Algunas ciudades se han puesto a la vanguardia en la defensa de los inmigrantes ante la llegada de Donald Trump a la Casa Blanca. En Miami, donde más del 66% de la población es de origen hispano, algunos lamentan el poco compromiso de las autoridades locales con los indocumentados.

MIAMI, Florida.- Leah Cayasso ya ha escrito su carta a Santa Claus este año pero, por encima de juguetes o muñecas, el mayor deseo de esta niña de 11 años es que su familia se mantenga unida. No quiere que deporten a sus papás que hace más de una década llegaron indocumentados de Nicaragua a Estados Unidos para empezar una nueva vida en Miami.

Como Leah, una veintena de niños y adolescentes, muchos de ellos hijos de indocumentados o dreamers, se presentaron este miércoles en la oficina del alcalde del condado de Miami, Carlos Giménez, para entregarle cartas con sus deseos de Navidad.

“Este año es importantísimo ya que se aproxima una Presidencia que ha prometido deportar a cientos de familias”, afirmó a las puertas de la oficina del alcalde Lis Marie Alvarado, una de las promotoras de la iniciativa “Un deseo para las fiestas” de la organización We Belong Together.

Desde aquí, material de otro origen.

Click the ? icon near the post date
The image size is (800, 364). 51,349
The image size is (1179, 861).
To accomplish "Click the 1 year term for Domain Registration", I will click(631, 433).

“Entonces los niños, niñas y jóvenes están escribiendo cartas a sus líderes locales como el alcalde o el gobernador para pedirle que sus deseos para estas fiestas es que sus familias permanezcan juntas y también sus comunidades, ya que ellos y ellas tienen el poder para protegernos. Creemos que no solamente simbólicamente lo digan pero que también los gobiernos locales se comprometan a que no colaboren con la Migra”, añadió.

Dentro de la oficina, el alcalde del condado de Miami-Dade, Carlos Giménez, recibió a los pequeños, los escuchó, recogió las cartas y los deseó que, como todos los niños, puedan estar con sus familias.

Pero más allá de los buenos deseos, las autoridades de la ciudad y el condado no parecen estar dispuestas a ponerse a la vanguardia de la defensa de los indocumentados como lo han hecho Los Ángeles, Chicago o Nueva York.

“No somos una ciudad santuario”

El propio Giménez afirmó rotundamente ante los medios y después de recibir a los niños, que Miami no se sumará a las denominadas “ciudades santuarios”, un término amplio para hablar de los territorios que se niegan a cooperar con las autoridades federales para aplicar las leyes de inmigración y a las que elpresidente electo Donald Trump declaró la guerra durante la campaña.

“Nosotros no somos una ciudad santuario, nosotros cumplimos con las leyes federales y siempre vamos a cumplir con las leyes federales”, sostuvo el alcalde del condado de Miami. Pero apuntó que, si tiene la posibilidad de hablar con Trump, al que conoce personalmente, abogará por una reforma migratoria integral, pero también por la protección de la frontera.

“No hay manera de que vayan a deportar a 11 millones de personas que han estado aquí muchos años ni a niños de esas personas que nacieron aquí y que también se tienen que tomar en cuenta y se deben quedar con su familia”, afirmó Giménez.